● Entries supplied:
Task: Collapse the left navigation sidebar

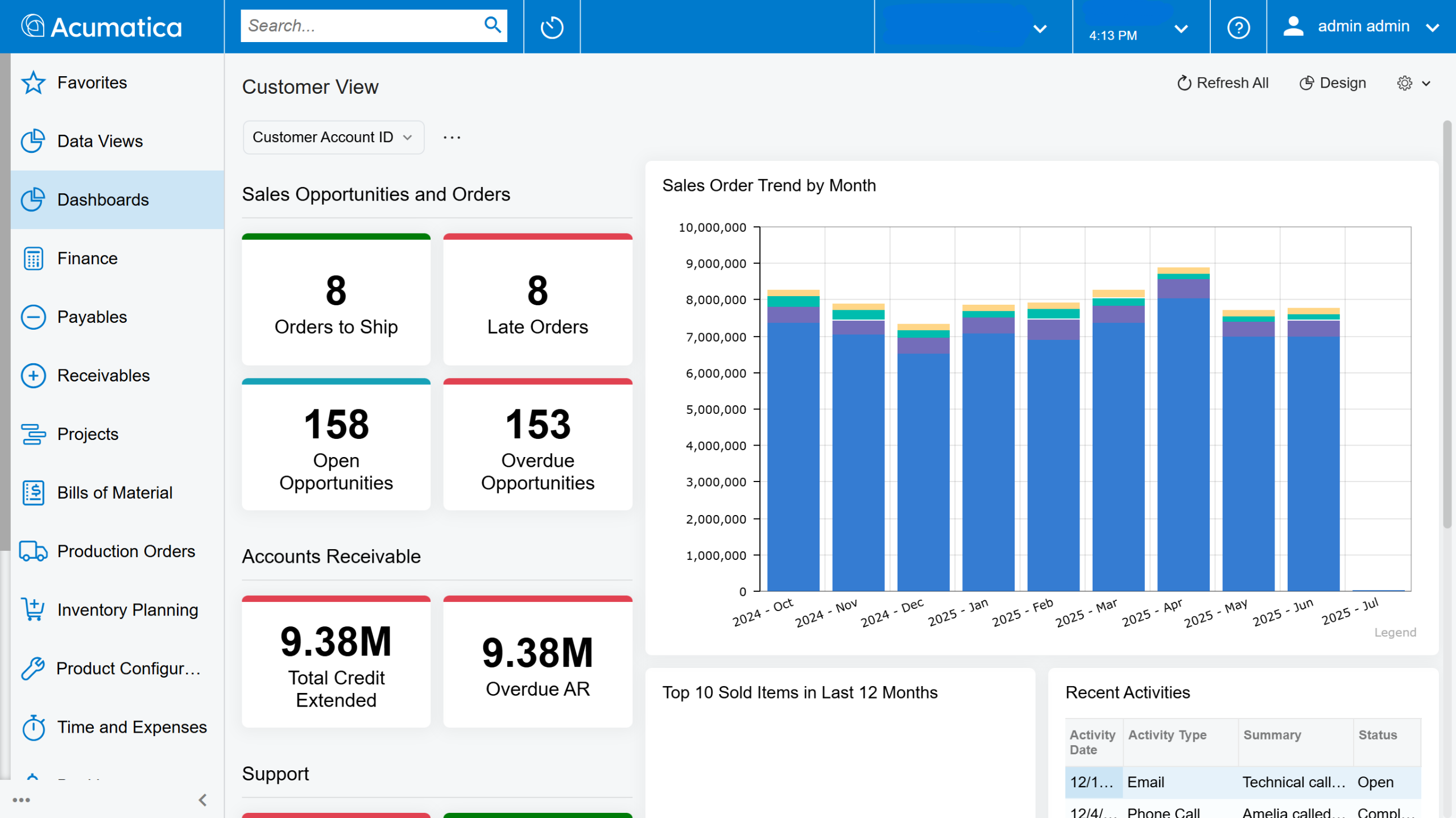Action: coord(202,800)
---
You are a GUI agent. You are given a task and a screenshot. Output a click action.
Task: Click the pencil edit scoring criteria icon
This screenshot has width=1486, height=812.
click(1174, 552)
==
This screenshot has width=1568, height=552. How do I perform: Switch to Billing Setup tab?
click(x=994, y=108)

● Direction: Copy out verbatim the rows from the line containing "You are a GUI" through the line containing "click(1174, 552)", including both of those lines.

● Result below:
You are a GUI agent. You are given a task and a screenshot. Output a click action.
Task: Click the pencil edit scoring criteria icon
This screenshot has width=1486, height=812.
click(1174, 552)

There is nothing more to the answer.